Kamis, 21 Mei 2026 – 09:25 WIB
Jakarta, VIVA – Ketua Institut Harkat Negeri, Sudirman Said, menyoroti gejala kronis rusaknya orientasi kekuasaan. Menurut dia, kebijakan publik sampe pengangkatan pejabat sekarang sengaja ‘diakali’ buat kepentingan tertentu, bukan untuk melayani rakyat.
Hal ini disampaikan Sudirman Said abis nobar film Pesta Babi bareng tokoh masyarakat di Jakarta pada Rabu, 20 Mei 2026 malem.
“Ada gejala akut, negara yang dulunya alat pembagi kemakmuran dan pencipta keadilan, sekarang direduksi jadi mesin elektoral,” ujar Sudirman, dikutip Kamis, 21 Mei 2026.
Dia juga nyorotin arah kebijakan anggaran pemerintah yang dinilai nggak inklusif. Soalnya, kata dia, anggaran negara sekarang bukan buat rakyat, melainkan cuma buat pejabat doang. “APBN dibagi, tapi nggak untuk seluruh rakyat. Pejabat ditunjuk, nggak untuk melayani rakyat,” tegasnya.
Sementara, Eks Direktur Eksekutif Perludem, Annisa Nur Agustyati, jelasin gimana ongkos politik yang mahal memaksa para elite melakukan cara-cara ekstraktif cuma buat balas budi penyokong dana. “Kita bisa lihat secara elektoral, gimana elite politik dapatin pendanaan. Karena besarnya ongkos politik, cara-cara eksploitatif dan ekstraktif pun dilakukan. Dana dari pengusaha yang nggak gratis itu, servisnya dikembalikan sama politisi ke yang biayain,” ungkap Annisa.
Dia bilang, dampak paling nyata dari sekutu antara mesin elektoral dan modal adalah hancurnya daerah-daerah kaya sumber daya alam, kayak Papua. bukannya dapet keadilan distribusi kemakmuran, rakyat Papua malah dihadapin sama militerisme dan eksploitasi ugal-ugalan.

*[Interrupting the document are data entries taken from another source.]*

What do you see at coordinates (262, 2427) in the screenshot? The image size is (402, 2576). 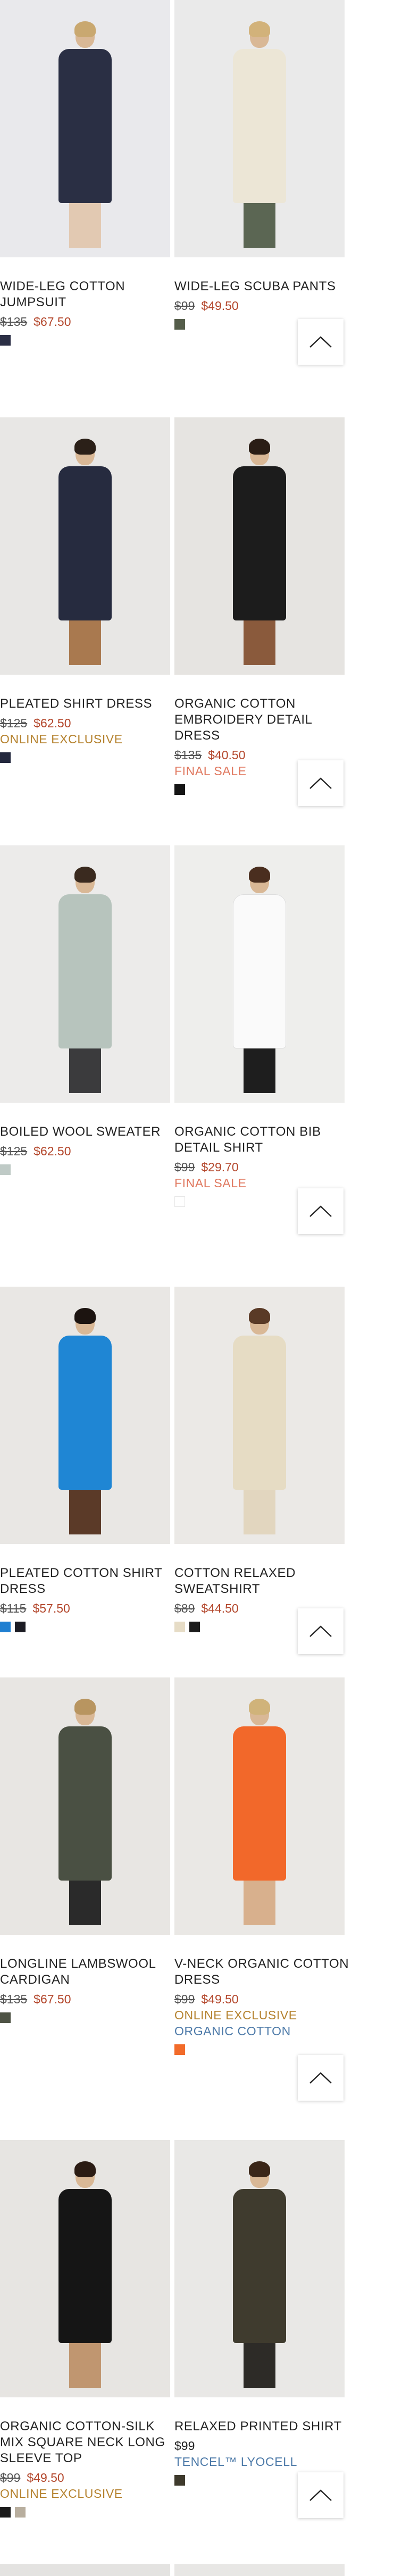 I see `product-name: RELAXED PRINTED SHIRT` at bounding box center [262, 2427].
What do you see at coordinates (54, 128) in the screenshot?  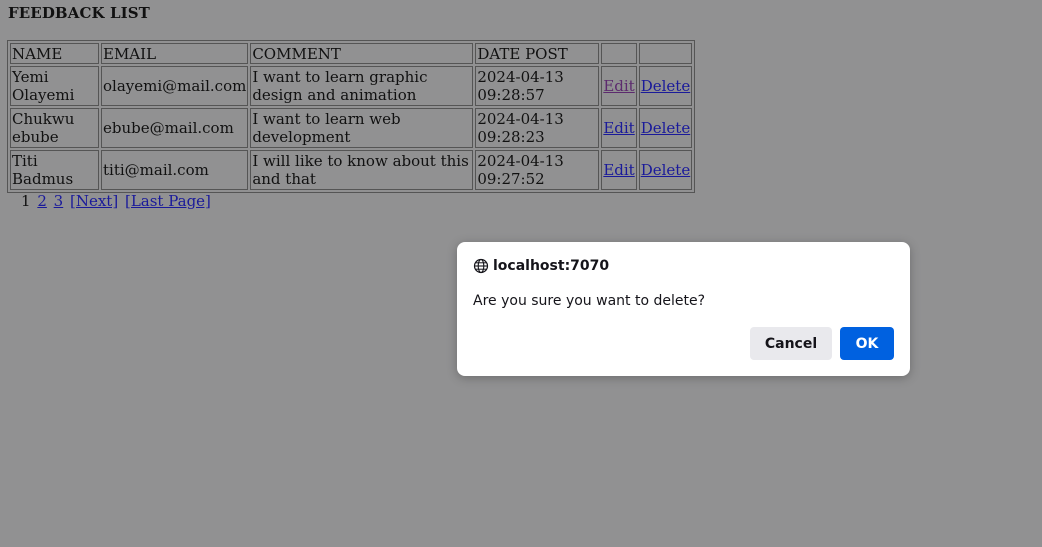 I see `cell-name: Chukwu ebube` at bounding box center [54, 128].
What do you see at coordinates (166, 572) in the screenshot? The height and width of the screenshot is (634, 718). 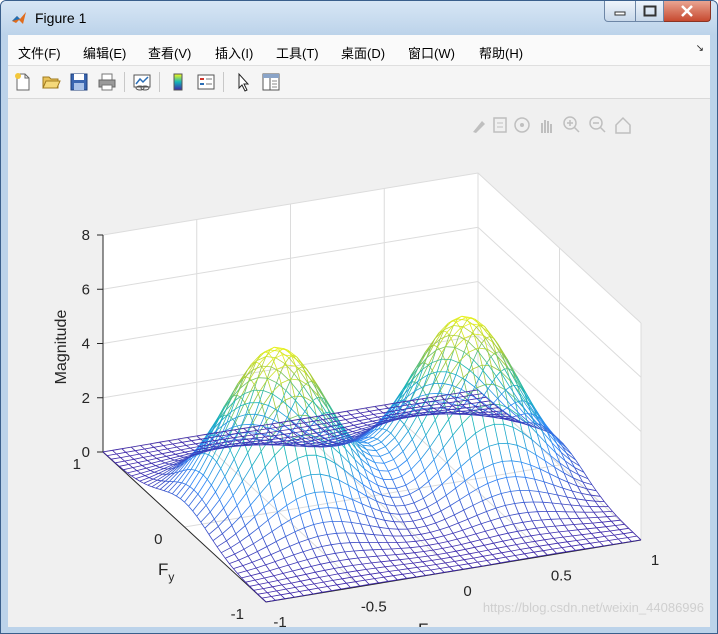 I see `y-axis-label: Fy` at bounding box center [166, 572].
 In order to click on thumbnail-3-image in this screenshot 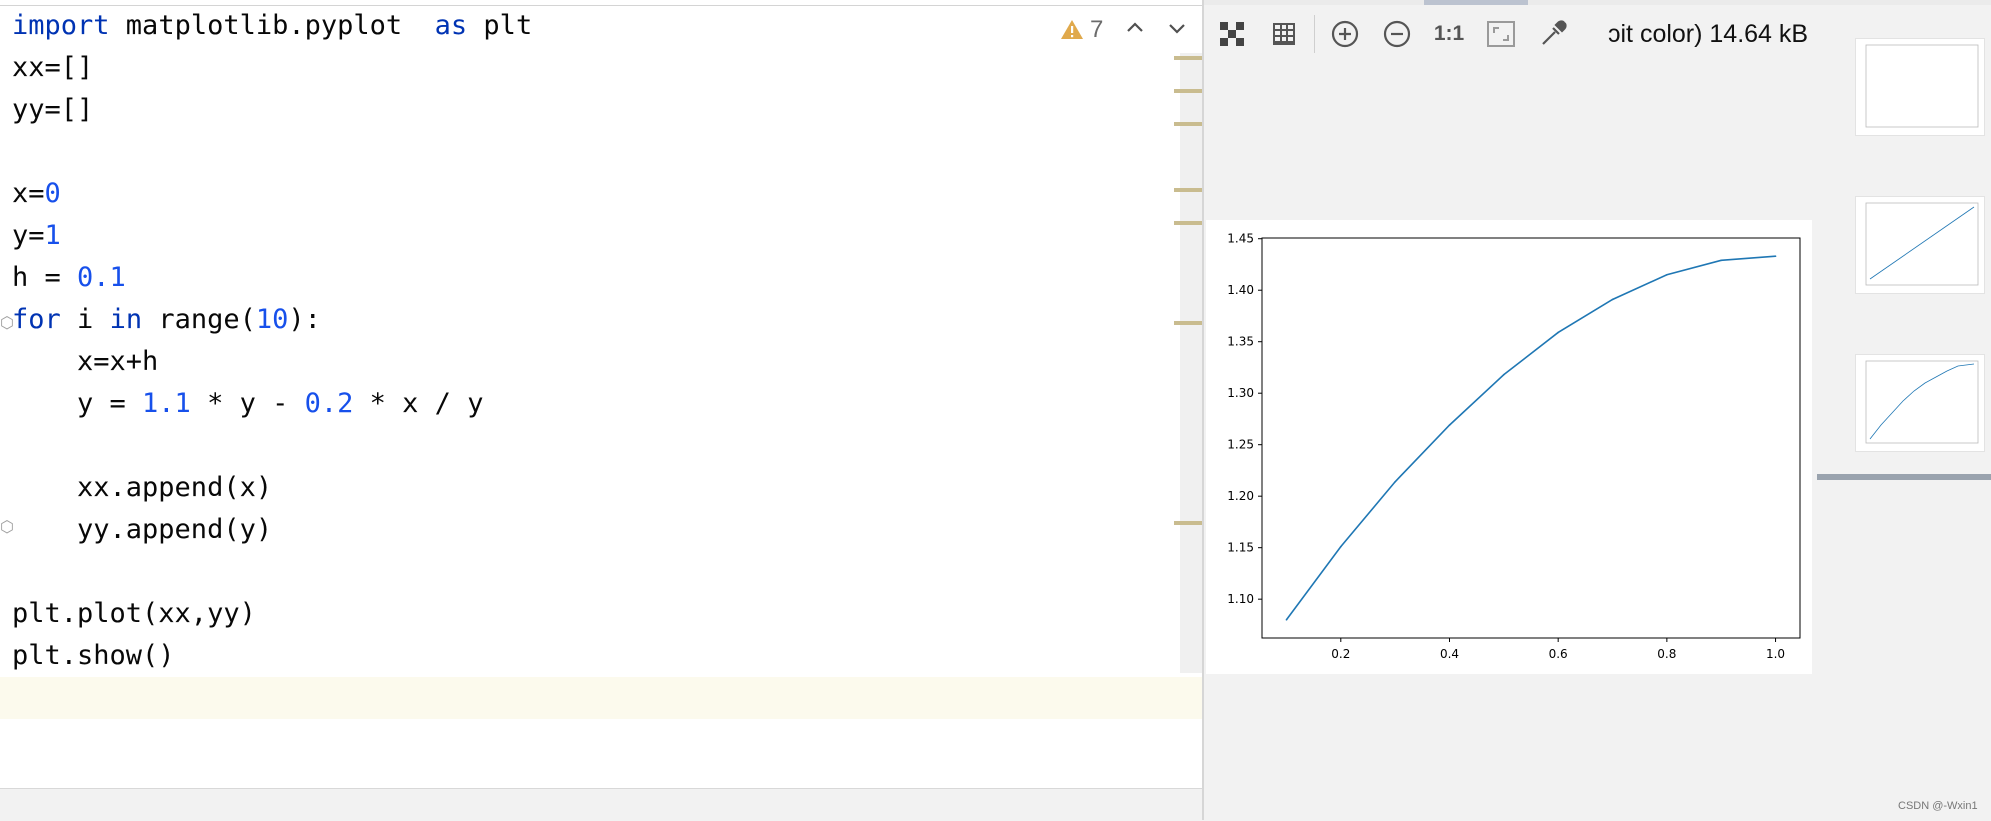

Tokoh hukum senior Todung Mulya Lubis menengarai, pendekatan keamanan yang masif di Papua itu bentuk kegagalan negara dalam memanusiakan warganya. “Militer hari ini ada di mana-mana. Dari presiden ke presiden, benih kolonialisme kuat terasa di Papua. Kita kerap lupa, Papua bagian dari Indonesia,” kata Todung.
Mantan Komisioner Komnas HAM, Beka Ulung Hapsara, nambahin, eksploitasi di Papua berjalan berlapis-lapis di atas timpang yang udah menganga. “SDA hilang entah ke mana, meninggalkan mereka dalam ketimpangan. Belum cukup, terus dieksploitasi. Saya kira kita harus bisa ngomong ‘cukup’ atas penderitaan Papua,” ucap Beka.
Trus, Mantan Menteri Agama Lukman Hakim Saifuddin ngelingetin, kita harus ngembaliin fungsi negara sebagai distributor keadilan dan dimulai dari meluruskan lagi relasi manusia dengan alam. ‘Kita ini hakikatnya cuma nitip aja buat pelihara dan rawat alam, bukan buat kuasai dan miiliki,'” kata Lukman.